11
votes

Edit: I've managed to realize that the issue is with bridge networking, as network functionality seems fine with --net=host.

docker run -it --net=host busybox ping -c 1 8.8.8.8 works consistently.

Looking at this thread on reddit Docker network problem. Only works with --net=host the OP's issue was resolved by uninstalling ebtables. I've done the same but still have the same problem.

--

I've read through numerous threads (see below) trying to get to the bottom of an issue I'm having installing Discourse through a docker instance which fails when it tries to pull from github. Most threads point to issues in DNS, but I realized it's something else as I can't ping a static IP address either.

The discourse install fails with: cd /pups && git pull && /pups/bin/pups --stdin fatal: unable to access 'https://github.com/discourse/pups.git/': Could not resolve host: github.com

The oddest thing is that it works immediately after a restart:

systemctl restart docker

docker run -it busybox ping -c 1 8.8.8.8

PING 8.8.8.8 (8.8.8.8): 56 data bytes 64 bytes from 8.8.8.8: seq=0 ttl=58 time=0.646 ms

--- 8.8.8.8 ping statistics --- 1 packets transmitted, 1 packets received, 0% packet loss round-trip min/avg/max = 0.646/0.646/0.646 ms

docker run -it busybox ping -c 1 8.8.8.8

PING 8.8.8.8 (8.8.8.8): 56 data bytes

--- 8.8.8.8 ping statistics --- 1 packets transmitted, 0 packets received, 100% packet loss

No matter what, the subsequent call fails. I'm confused how to go about debugging this.

Distributor ID: Ubuntu
Description:    Ubuntu 18.04.2 LTS
Release:        18.04
Codename:       bionic
Docker version 18.09.5, build e8ff056 (released 2019-04-11)

Attempted fixes:

1
What does cat /etc/resolv.conf return?Alassane Ndiaye
@AlassaneNdiaye it returns nameserver 127.0.0.53 options edns0 - which I understand is problematic from a DNS perspective, but shouldn't pining a static IP still work?waffl
It depends, does ip -r show a default route? If not, you should add a default route to your gateway. Also, did you change your DHCP settings recently by any chance? This reminds me of an issue I once had.Alassane Ndiaye
ip -r does indeed show a default route to the gateway. I don't think anything has changed as it's a newly provisioned server.

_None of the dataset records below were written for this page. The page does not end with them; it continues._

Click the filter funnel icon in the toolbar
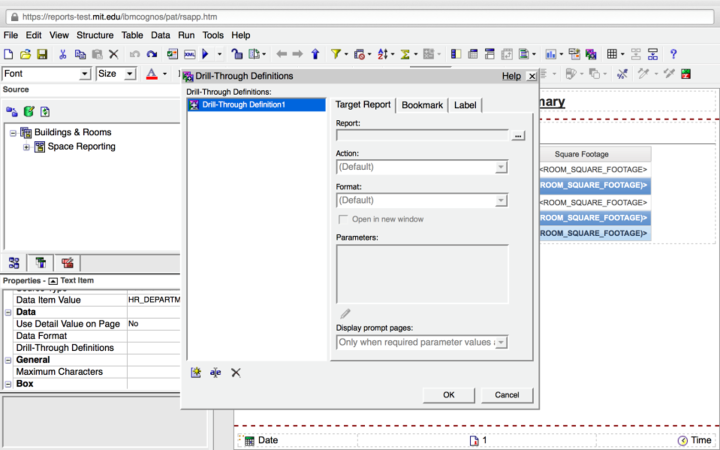The width and height of the screenshot is (720, 450). click(336, 54)
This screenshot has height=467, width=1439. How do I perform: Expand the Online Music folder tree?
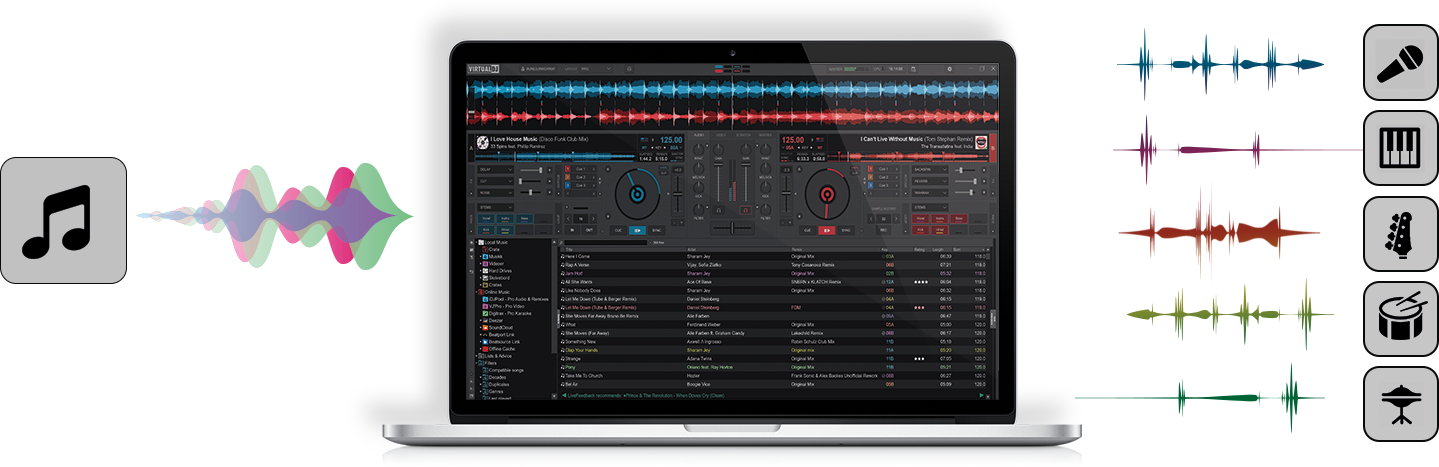[477, 291]
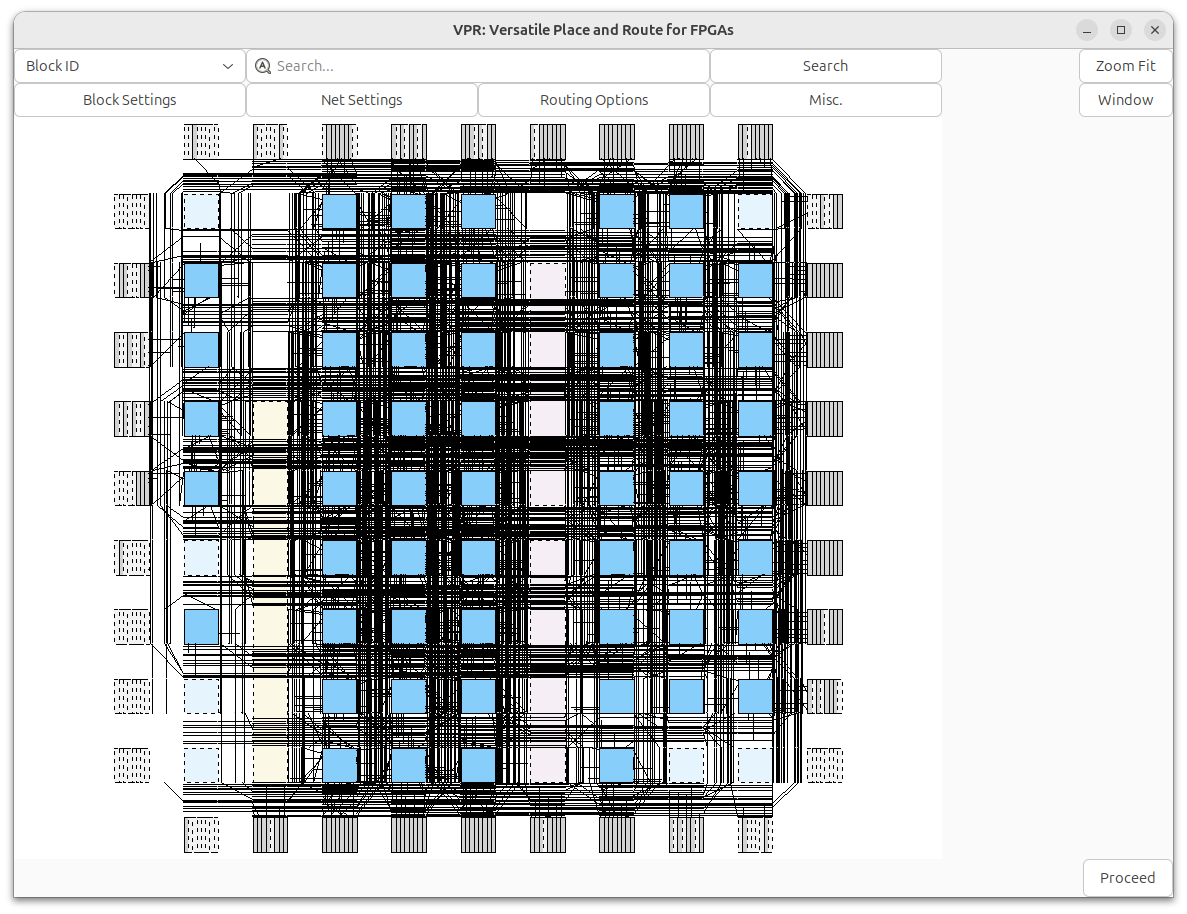Open the Block ID dropdown
This screenshot has height=914, width=1187.
point(130,66)
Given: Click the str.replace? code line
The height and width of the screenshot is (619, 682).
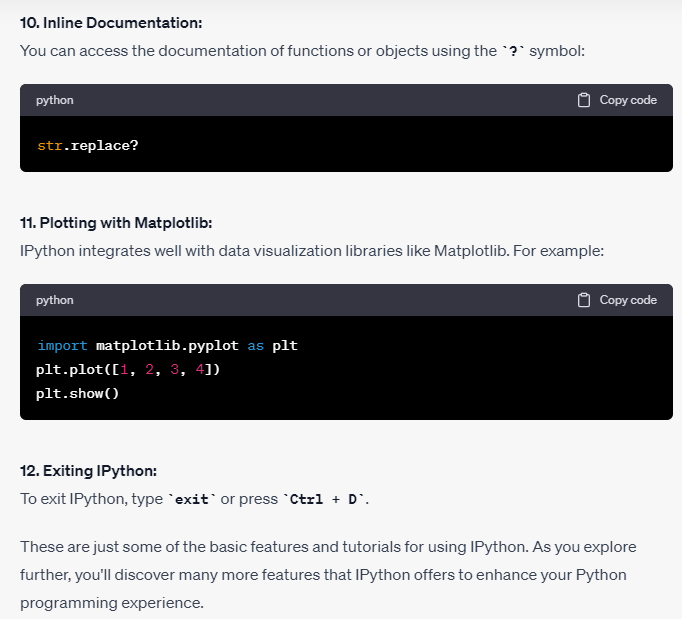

I've done all sorts of other tests in the meantime (disabled ipv6, made a custom bridge, flushed all iptables to default) - and same thing, the docker0 bridge always loses its ip address after a network connection is initiated (only has an ether address). One thing I did notice is that it the system's network interface is ens5 vs the typical eth0 if it matters.waffl
That's very odd. Assuming something is wrong with the default bridge, what happens if you create a new network using docker network create my-net and docker container run --network my-net .... If that fixes the issue, you know the problem is caused by the default docker bridge configuration.Alassane Ndiaye

1 Answers

1
votes

Docker is used for local host development testing, so the testing is configured to serve locally. If you want to talk to other hosts, try Docker Swarm, it might solve your direction for host to host communication and the other perks that Docker Swarm can do.

We might need to see more of your Dockerfile. The docker run commands you have presented are using the "-it" flag, which is for interactive mode for the container busybox you create. (Using your commands listed.)

I haven't used the --net flag, but from the course I took on Docker, after running a simple container you can build and create services that use network overlay techniques for Docker Swarm mode. https://docs.docker.com/network/overlay/

Disclosure: I took a Docker Course from Bret Fisher on Udemy.